■ **Your task**: Pull every "section" line out of the data below.

■ **Information shown**:
------

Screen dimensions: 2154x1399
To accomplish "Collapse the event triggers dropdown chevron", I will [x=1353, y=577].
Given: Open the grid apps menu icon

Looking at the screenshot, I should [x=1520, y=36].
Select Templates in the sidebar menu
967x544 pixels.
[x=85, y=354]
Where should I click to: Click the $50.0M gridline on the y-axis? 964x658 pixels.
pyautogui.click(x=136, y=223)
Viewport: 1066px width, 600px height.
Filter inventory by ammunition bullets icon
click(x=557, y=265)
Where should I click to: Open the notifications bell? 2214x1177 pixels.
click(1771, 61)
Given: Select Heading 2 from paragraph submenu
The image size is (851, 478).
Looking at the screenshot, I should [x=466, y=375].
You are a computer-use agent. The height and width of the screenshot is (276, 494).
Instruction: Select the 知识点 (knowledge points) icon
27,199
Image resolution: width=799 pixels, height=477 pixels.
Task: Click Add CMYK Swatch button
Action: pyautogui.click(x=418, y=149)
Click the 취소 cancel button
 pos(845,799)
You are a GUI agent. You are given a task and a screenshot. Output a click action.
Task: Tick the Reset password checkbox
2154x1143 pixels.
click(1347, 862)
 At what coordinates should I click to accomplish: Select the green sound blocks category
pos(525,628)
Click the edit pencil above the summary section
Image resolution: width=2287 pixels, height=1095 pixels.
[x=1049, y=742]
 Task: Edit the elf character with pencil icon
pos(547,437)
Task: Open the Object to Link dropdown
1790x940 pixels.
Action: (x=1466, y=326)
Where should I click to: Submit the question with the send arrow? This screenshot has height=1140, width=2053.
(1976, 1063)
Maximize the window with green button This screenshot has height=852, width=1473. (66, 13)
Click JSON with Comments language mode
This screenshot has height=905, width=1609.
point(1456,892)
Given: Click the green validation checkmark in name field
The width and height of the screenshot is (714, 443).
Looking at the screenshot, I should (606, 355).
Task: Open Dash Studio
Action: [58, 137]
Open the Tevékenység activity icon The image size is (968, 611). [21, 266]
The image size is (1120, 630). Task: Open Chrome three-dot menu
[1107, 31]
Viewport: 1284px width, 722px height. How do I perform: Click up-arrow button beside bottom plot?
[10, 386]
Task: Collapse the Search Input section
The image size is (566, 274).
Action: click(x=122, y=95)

------

■ **Result of the task**:
Click the edit pencil above the summary section
Task: Collapse the Search Input section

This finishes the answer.